PARIS (Reuters) - French luxury and sports brands group PPR (PRTP.PA) is in talks to buy control of Richard Mille, one of the most expensive watch brands on the market, an industry source with first-hand knowledge of the matter told Reuters.
The deal could value Richard Mille at 340-400 million Swiss francs, or 2.5-3 times its expected 2013 revenues of 135 million Swiss francs ($146.60 million), said the source, who requested anonymity.
The acquisition of the Swiss-made watch brand, whose barrel-shaped timepieces start at 60,000 euros, would enable PPR to complete its price-range pyramid with JeanRichard at the bottom, Girard-Perregaux in the middle and Richard Mille at the top.
PPR would at first acquire 51 percent of Richard Mille with the possibility of raising its stake further, while Richard Mille would be locked in the business as chief executive and shareholder for a number of years, the source added.
The transaction is unlikely to close before early 2014 at the request of Mille who needs to settle private affairs before going ahead with a sale, the source said.
“The talks are ongoing...The ball is in Mille’s camp,” the source said on condition of anonymity.
PPR and Richard Mille are not yet officially in exclusive talks but could be in the next few weeks, and PPR has already had full access to Richard Mille’s books, the source added.
Richard Mille and PPR, which is expected to change its name to Kering at its annual general meeting on Tuesday, declined to comment.
Richard Mille founded the watch brand in 2001 with the help of privately held Swiss brand Audemars Piguet which supplies it with movements and owns a 10 percent stake.
Audemars Piguet is expected to remain a shareholder and continue working with Richard Mille even if PPR buys control, another source close to Audemars Piguet told Reuters.
“For the moment, there is no deal on the table but the day there is one, I think the two brands will want to continue to work together and Audemars Piguet will want to stay on board,” the source said, declining to be named.
Richard Mille has been successful at elbowing its way into the market with titanium and carbon composite hand-finished watches retailing for as much as 1.6 million euros.
The brand’s sales reached 112 million Swiss francs in 2012 and has a ratio of earnings before interest, tax, depreciation and amortisation (Ebitda) to sales of more than 40 percent, one of the highest of the industry, the source said.
Its sales growth rate in recent years has remained above 10 percent, it added.
“Three times sales seems realistic,” said Rene Weber, analyst at Vontobel, pointing out that LVMH (LVMH.PA), the world’s biggest luxury brand, paid more than three times annual sales for Roman jeweller Bulgari in 2011.
The source said PPR was one of several potential buyers as investors from Asia and Russia had expressed interest but Richard Mille preferred to team up with PPR “to ensure its future development”.
A third source close to the matter said LVMH (LVMH.PA), the world’s biggest luxury group which owns watch brands Tag Heuer and Zenith, was not interested in buying control of Richard Mille.

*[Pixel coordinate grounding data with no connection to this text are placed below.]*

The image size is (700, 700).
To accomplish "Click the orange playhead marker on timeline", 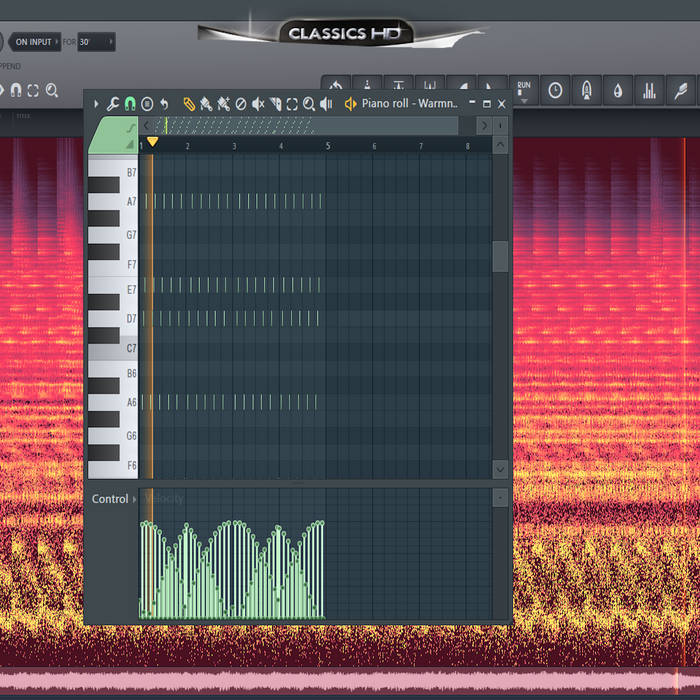I will [152, 143].
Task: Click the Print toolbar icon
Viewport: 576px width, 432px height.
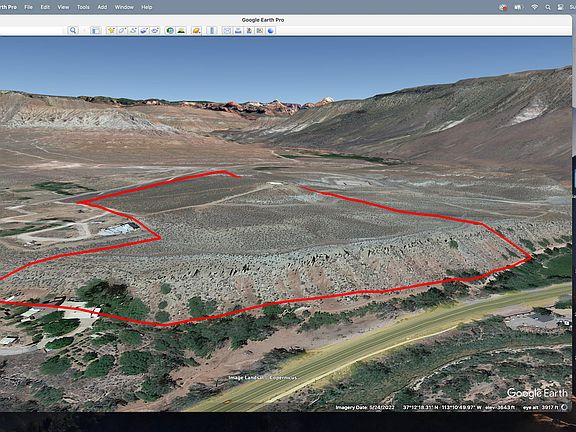Action: 238,30
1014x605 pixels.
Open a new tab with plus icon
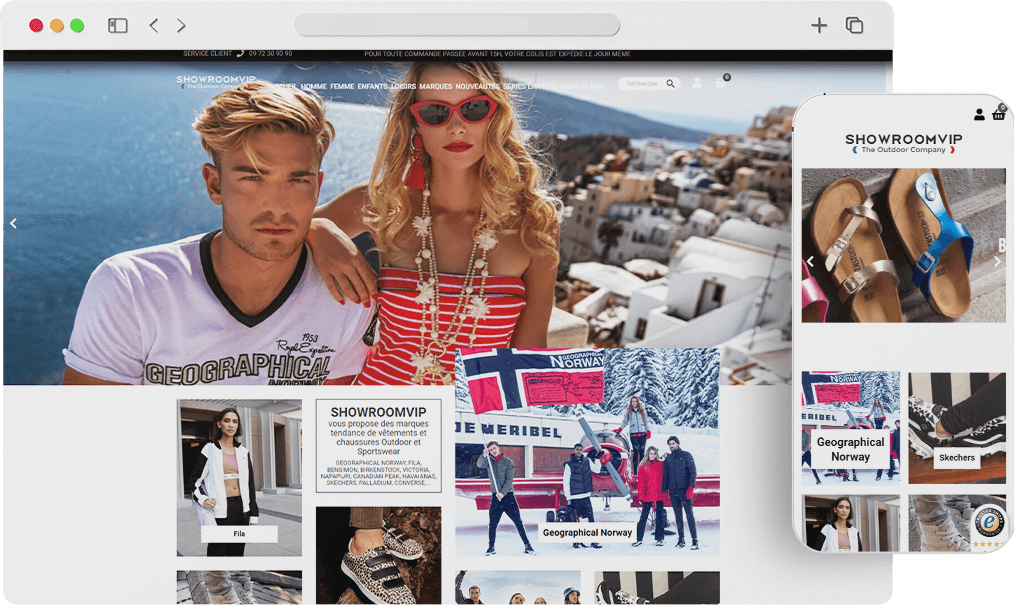819,25
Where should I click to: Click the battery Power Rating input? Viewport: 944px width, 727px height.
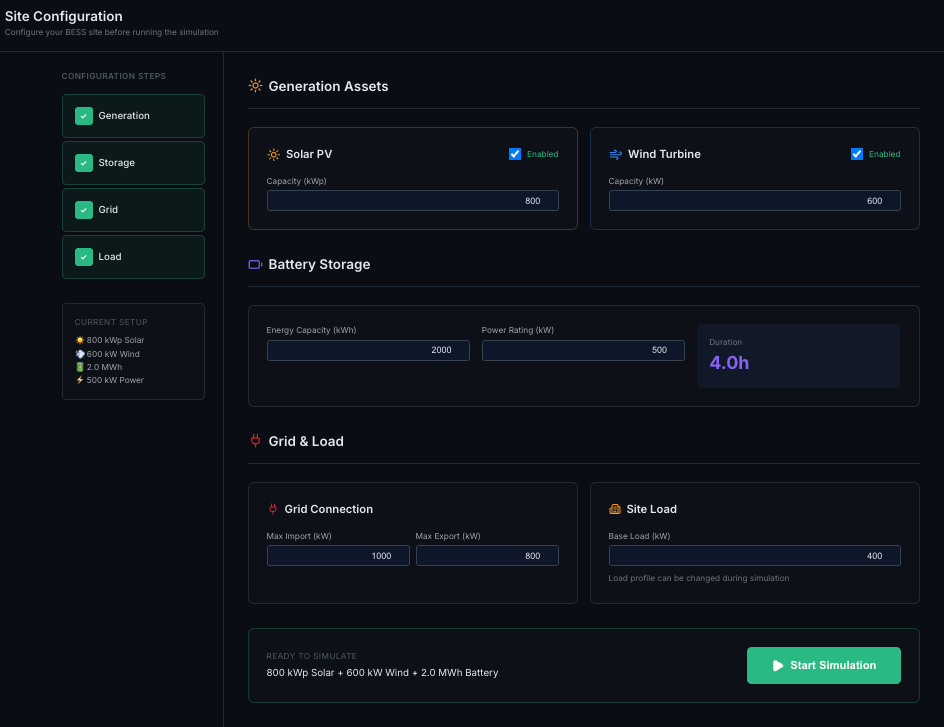(x=583, y=350)
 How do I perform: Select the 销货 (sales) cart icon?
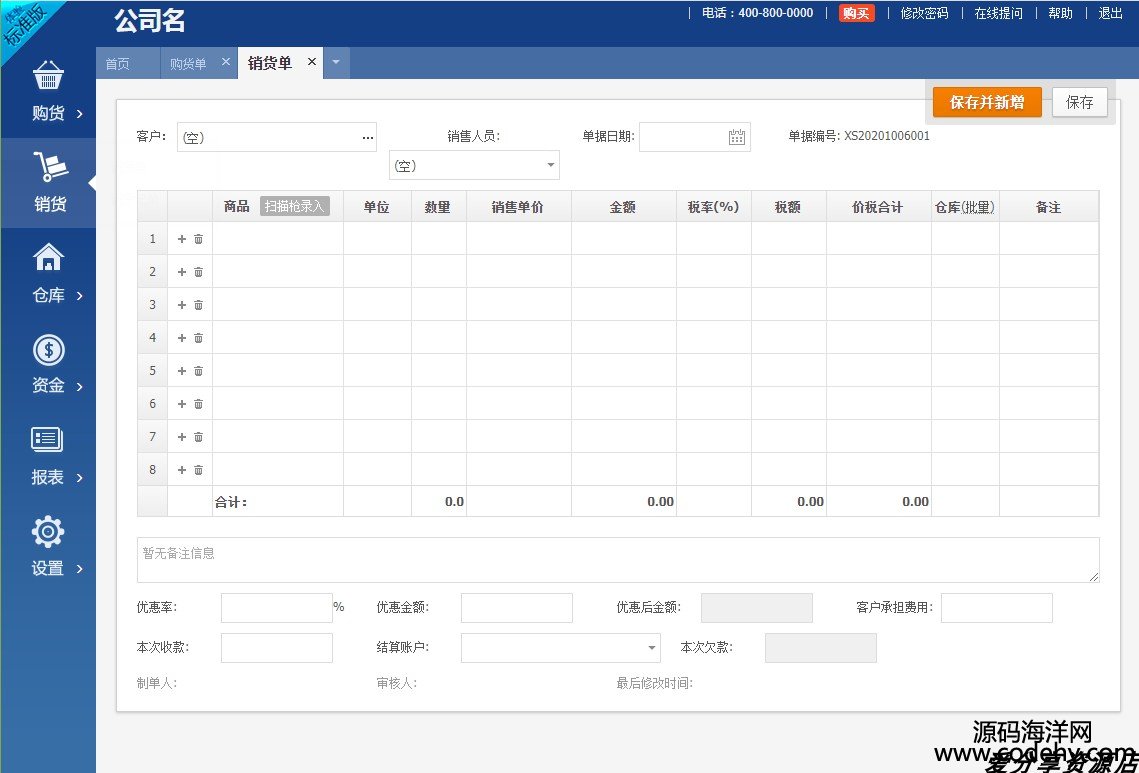(x=48, y=167)
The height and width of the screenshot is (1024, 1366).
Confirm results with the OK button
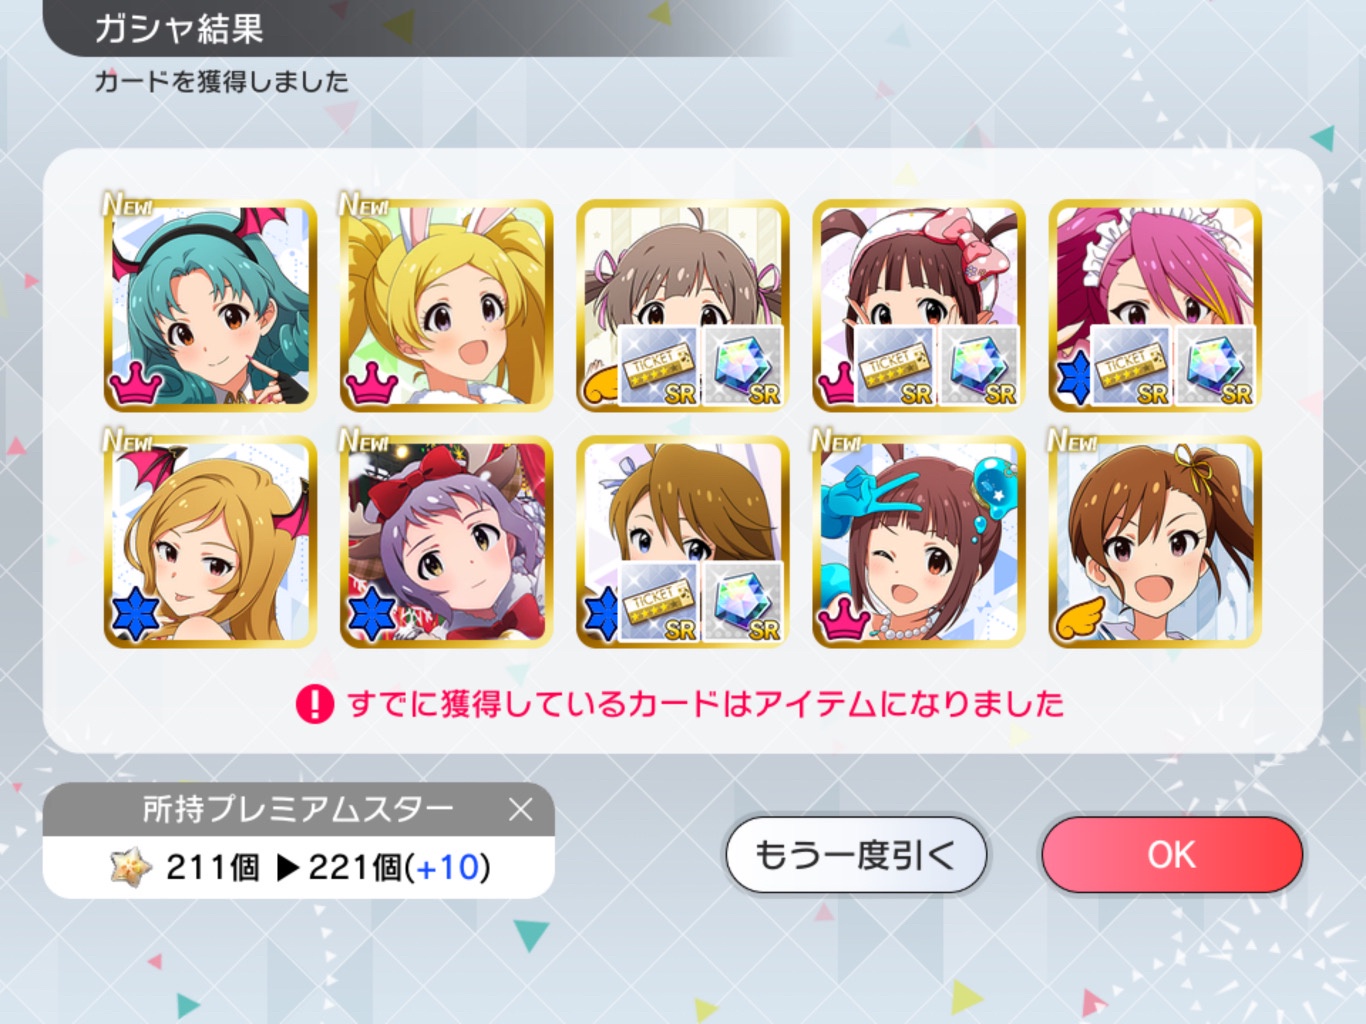[1172, 855]
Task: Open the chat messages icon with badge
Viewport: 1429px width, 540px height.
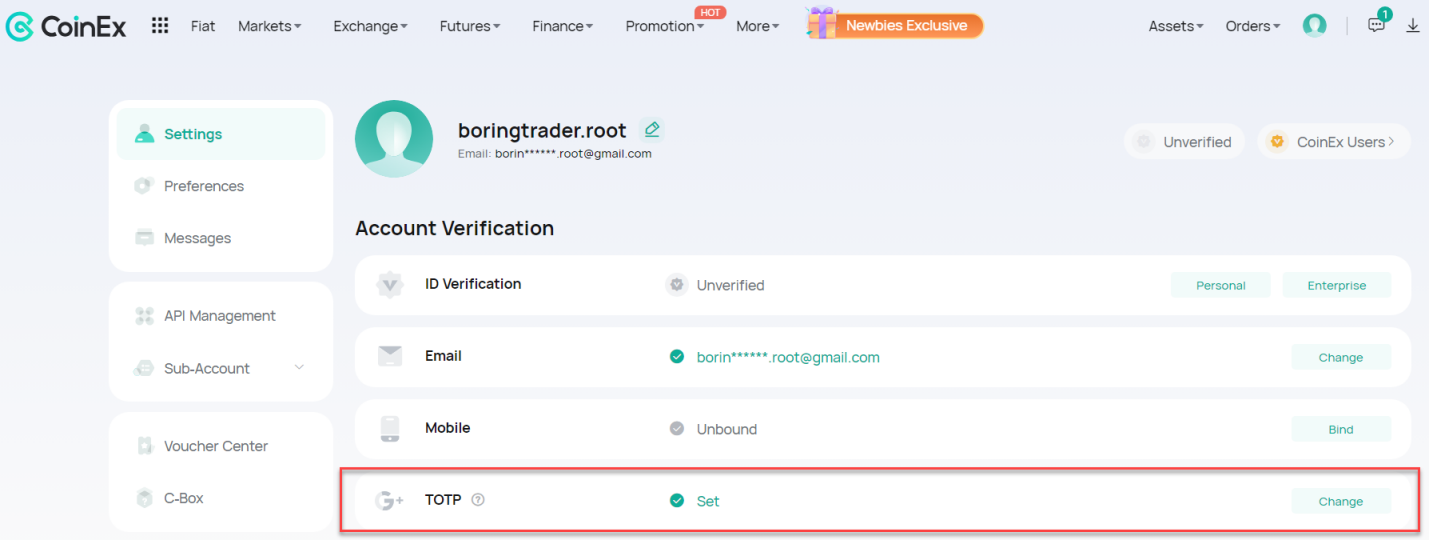Action: point(1377,25)
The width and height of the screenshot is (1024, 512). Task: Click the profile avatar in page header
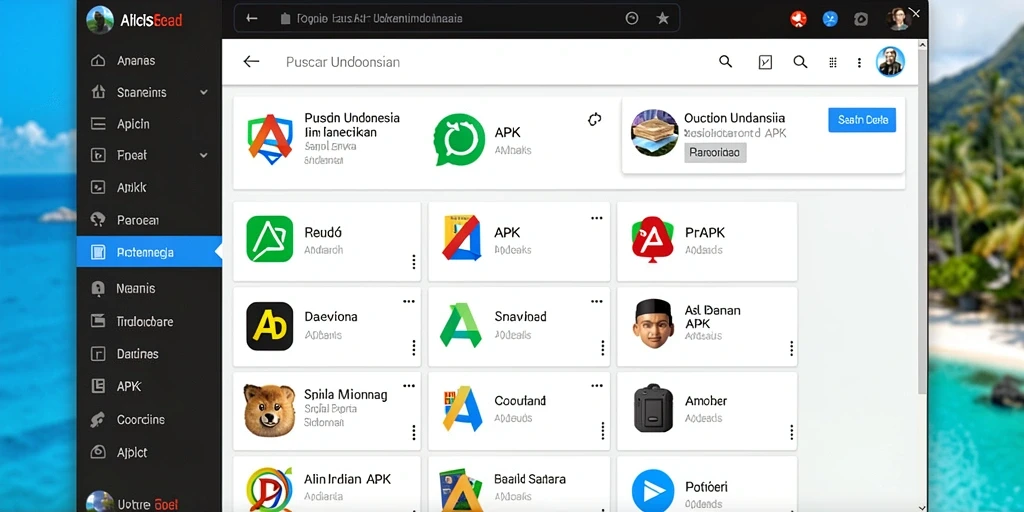[x=890, y=62]
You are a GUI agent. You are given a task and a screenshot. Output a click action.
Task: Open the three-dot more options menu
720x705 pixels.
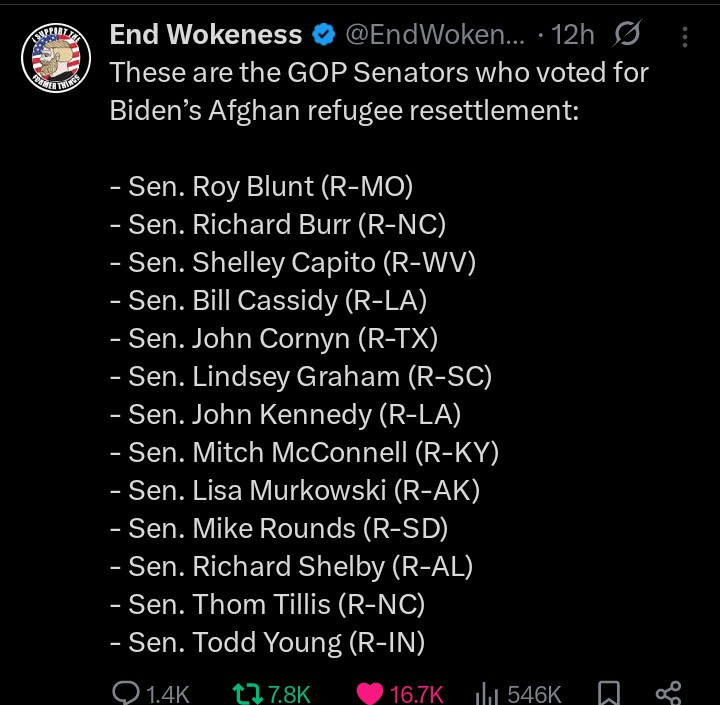point(685,37)
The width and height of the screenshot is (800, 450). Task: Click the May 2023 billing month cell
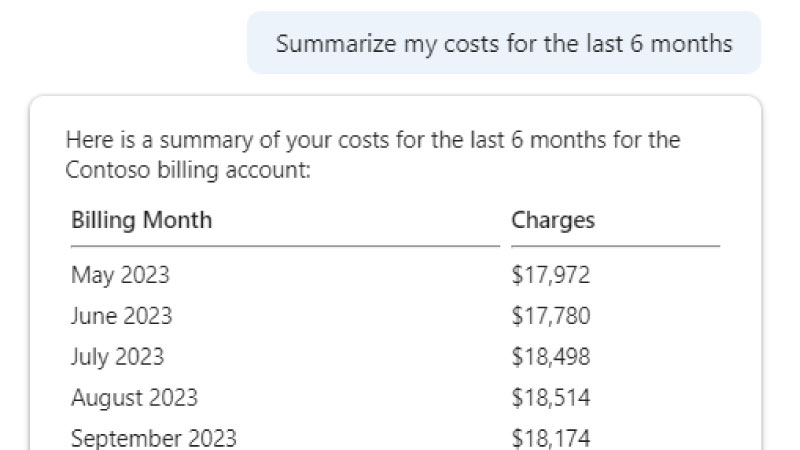(120, 275)
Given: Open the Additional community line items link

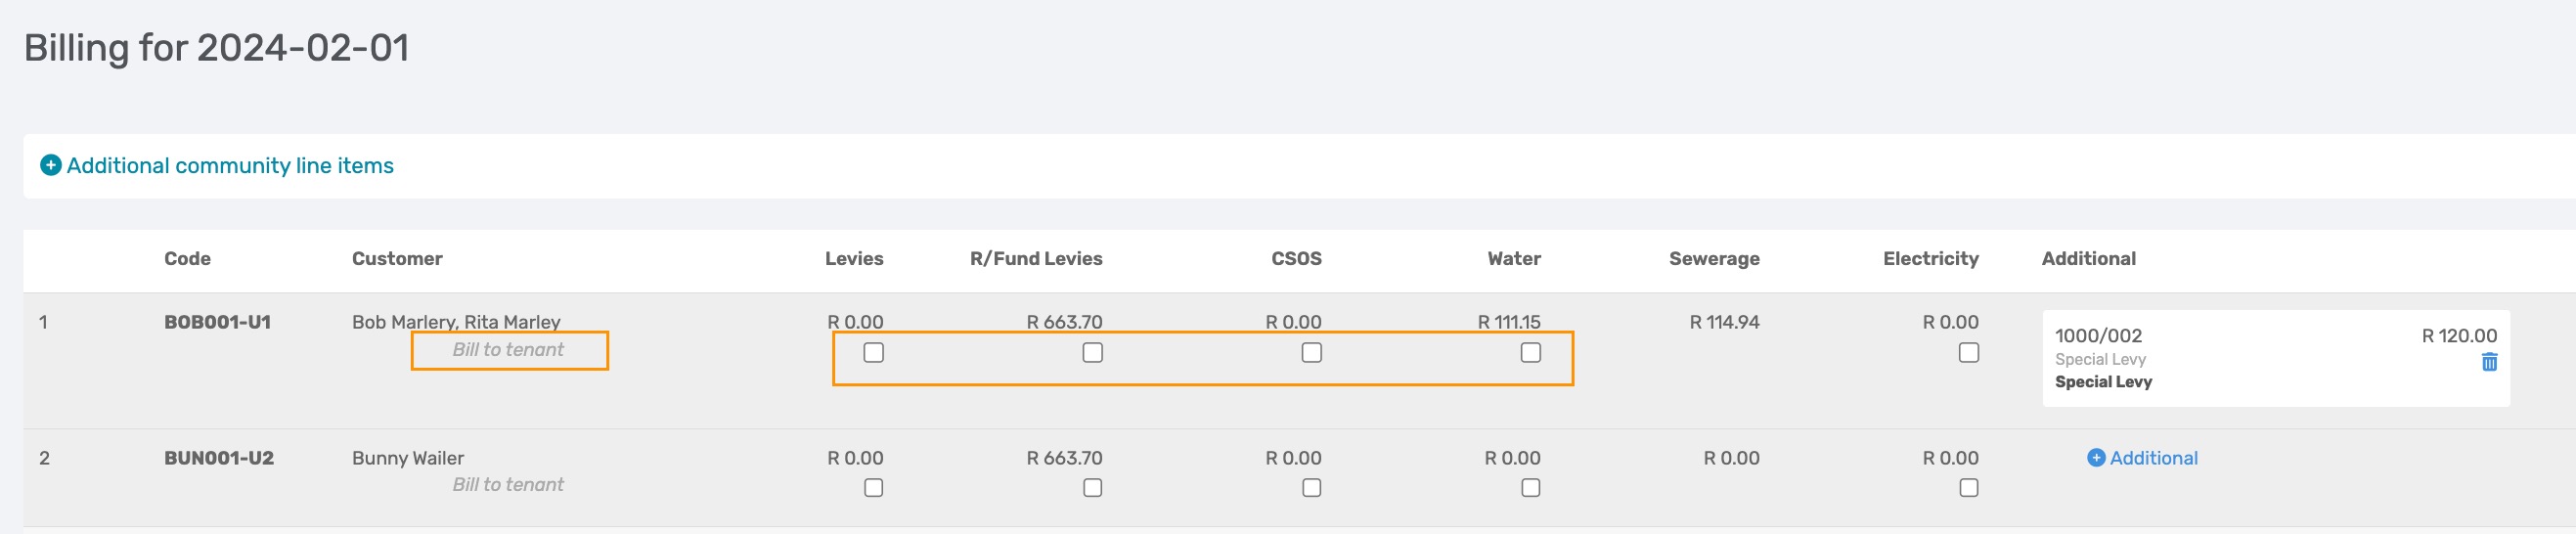Looking at the screenshot, I should click(x=230, y=165).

LVMH also declined to comment.
Richard Mille has not been hit by the general slowdown in high-end watch sales which has affected big groups such as Swatch UHR.VX and Richemont CFR.VX, the source said.
However, critics of the deal pointed out that Richard Mille was a “marketing brand” which did not have strong movement manufacturing capabilities which was a major industry issue as supplies were getting tighter.
PPR, which owns jeweller Boucheron and fashion brands Gucci and Yves Saint Laurent, has made expansion in watches and jewellery one of its top priorities and said acquisition targets would be mid-sized businesses with solid growth potential.
Last year, PPR acquired Chinese jeweller Qeelin and it announced in April a deal to buy Milanese jeweller Pomellato.